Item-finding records
+===+

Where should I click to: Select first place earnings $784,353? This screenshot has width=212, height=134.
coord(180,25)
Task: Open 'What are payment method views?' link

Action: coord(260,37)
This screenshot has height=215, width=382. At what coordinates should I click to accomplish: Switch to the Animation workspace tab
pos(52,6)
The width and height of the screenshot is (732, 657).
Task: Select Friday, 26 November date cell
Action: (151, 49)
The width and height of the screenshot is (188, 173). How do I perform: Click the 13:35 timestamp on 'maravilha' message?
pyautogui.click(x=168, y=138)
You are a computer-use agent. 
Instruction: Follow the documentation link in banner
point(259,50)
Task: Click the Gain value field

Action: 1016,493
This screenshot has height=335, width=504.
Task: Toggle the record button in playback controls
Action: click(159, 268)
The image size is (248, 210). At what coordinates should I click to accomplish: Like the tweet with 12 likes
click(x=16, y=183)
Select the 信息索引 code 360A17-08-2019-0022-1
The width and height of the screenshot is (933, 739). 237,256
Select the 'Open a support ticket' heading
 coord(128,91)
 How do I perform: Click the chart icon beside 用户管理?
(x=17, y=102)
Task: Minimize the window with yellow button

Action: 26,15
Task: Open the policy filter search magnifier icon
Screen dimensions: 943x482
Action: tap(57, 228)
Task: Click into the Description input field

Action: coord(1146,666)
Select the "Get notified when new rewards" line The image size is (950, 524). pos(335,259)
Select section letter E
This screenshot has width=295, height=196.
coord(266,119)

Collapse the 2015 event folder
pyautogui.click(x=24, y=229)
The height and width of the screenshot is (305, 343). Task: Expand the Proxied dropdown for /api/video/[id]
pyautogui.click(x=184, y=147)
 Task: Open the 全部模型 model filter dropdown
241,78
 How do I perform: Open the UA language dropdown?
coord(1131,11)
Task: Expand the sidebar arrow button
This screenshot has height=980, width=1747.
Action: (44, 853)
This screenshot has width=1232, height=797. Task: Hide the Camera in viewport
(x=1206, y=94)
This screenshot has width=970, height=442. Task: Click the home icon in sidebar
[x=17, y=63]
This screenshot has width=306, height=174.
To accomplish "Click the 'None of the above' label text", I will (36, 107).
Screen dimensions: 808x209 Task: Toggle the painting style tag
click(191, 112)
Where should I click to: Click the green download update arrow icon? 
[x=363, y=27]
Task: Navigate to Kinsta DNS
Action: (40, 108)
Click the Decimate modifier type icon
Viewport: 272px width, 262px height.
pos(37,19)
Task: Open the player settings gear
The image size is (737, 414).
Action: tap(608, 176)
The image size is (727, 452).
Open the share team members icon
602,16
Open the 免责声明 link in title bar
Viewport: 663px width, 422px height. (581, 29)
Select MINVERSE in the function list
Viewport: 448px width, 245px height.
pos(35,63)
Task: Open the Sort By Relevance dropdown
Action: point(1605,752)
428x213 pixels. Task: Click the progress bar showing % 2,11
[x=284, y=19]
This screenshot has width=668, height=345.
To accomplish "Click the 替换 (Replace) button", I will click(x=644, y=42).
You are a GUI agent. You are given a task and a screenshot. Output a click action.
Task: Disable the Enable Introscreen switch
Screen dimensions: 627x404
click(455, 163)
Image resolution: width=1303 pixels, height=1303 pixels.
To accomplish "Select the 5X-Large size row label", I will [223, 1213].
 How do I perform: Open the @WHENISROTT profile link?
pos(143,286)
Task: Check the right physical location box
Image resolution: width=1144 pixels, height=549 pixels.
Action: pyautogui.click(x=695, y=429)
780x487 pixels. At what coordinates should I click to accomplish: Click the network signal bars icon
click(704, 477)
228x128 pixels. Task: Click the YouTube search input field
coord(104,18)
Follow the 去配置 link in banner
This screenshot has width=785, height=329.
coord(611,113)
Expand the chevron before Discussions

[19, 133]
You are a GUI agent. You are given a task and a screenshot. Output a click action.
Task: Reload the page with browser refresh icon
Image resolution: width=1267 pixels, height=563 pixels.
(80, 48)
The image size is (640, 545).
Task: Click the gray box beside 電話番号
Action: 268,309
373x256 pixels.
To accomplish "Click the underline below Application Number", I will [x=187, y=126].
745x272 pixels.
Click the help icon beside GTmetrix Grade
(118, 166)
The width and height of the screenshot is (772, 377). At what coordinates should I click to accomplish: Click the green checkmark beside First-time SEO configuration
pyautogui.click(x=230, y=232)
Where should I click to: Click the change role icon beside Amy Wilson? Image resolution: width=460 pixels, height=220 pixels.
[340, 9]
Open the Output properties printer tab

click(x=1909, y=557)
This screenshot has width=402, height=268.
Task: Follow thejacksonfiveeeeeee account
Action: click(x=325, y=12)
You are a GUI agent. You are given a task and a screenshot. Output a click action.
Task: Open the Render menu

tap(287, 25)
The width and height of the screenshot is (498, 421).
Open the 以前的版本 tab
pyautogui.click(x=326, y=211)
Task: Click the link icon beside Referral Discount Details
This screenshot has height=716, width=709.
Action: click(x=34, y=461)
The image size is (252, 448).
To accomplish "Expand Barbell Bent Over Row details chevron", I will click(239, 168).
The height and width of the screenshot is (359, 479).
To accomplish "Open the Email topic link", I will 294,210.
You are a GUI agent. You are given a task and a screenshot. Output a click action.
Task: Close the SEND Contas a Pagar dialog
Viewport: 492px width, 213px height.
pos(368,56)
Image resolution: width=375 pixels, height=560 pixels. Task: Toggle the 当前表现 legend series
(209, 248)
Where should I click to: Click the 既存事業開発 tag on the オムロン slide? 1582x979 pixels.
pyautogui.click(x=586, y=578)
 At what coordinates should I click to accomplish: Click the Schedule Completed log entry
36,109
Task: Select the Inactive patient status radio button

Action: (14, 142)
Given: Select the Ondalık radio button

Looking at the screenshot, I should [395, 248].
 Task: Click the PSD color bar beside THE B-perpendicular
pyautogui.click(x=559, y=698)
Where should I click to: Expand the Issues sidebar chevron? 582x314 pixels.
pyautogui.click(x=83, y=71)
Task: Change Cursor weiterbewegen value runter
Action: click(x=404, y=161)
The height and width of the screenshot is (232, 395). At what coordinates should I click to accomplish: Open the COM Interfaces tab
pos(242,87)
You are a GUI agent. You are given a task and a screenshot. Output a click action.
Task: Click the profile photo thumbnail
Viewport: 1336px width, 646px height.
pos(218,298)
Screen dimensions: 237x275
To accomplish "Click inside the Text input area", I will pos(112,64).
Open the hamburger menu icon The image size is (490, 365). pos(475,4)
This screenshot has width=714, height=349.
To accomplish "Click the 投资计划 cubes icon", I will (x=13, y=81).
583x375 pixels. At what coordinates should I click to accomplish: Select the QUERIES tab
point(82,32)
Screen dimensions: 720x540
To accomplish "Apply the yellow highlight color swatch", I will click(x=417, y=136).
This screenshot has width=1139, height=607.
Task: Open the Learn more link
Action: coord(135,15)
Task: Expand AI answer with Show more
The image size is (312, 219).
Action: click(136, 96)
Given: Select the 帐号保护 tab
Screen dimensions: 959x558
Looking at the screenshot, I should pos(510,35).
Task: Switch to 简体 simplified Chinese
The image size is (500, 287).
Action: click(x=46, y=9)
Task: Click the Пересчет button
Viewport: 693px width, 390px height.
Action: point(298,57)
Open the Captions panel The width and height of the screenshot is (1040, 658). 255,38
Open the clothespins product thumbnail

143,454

+===+

TASK DESCRIPTION
Return, unchanged, the lines of the items above, beginning with the line containing "Task: Click the PSD" and continuing through the line containing "point(82,32)".

FINAL ANSWER
 Task: Click the PSD color bar beside THE B-perpendicular
pyautogui.click(x=559, y=698)
Where should I click to: Expand the Issues sidebar chevron? 582x314 pixels.
pyautogui.click(x=83, y=71)
Task: Change Cursor weiterbewegen value runter
Action: click(x=404, y=161)
The height and width of the screenshot is (232, 395). At what coordinates should I click to accomplish: Open the COM Interfaces tab
pos(242,87)
You are a GUI agent. You are given a task and a screenshot. Output a click action.
Task: Click the profile photo thumbnail
Viewport: 1336px width, 646px height.
pos(218,298)
Screen dimensions: 237x275
To accomplish "Click inside the Text input area", I will pos(112,64).
Open the hamburger menu icon The image size is (490, 365). pos(475,4)
This screenshot has width=714, height=349.
To accomplish "Click the 投资计划 cubes icon", I will (x=13, y=81).
583x375 pixels. At what coordinates should I click to accomplish: Select the QUERIES tab
point(82,32)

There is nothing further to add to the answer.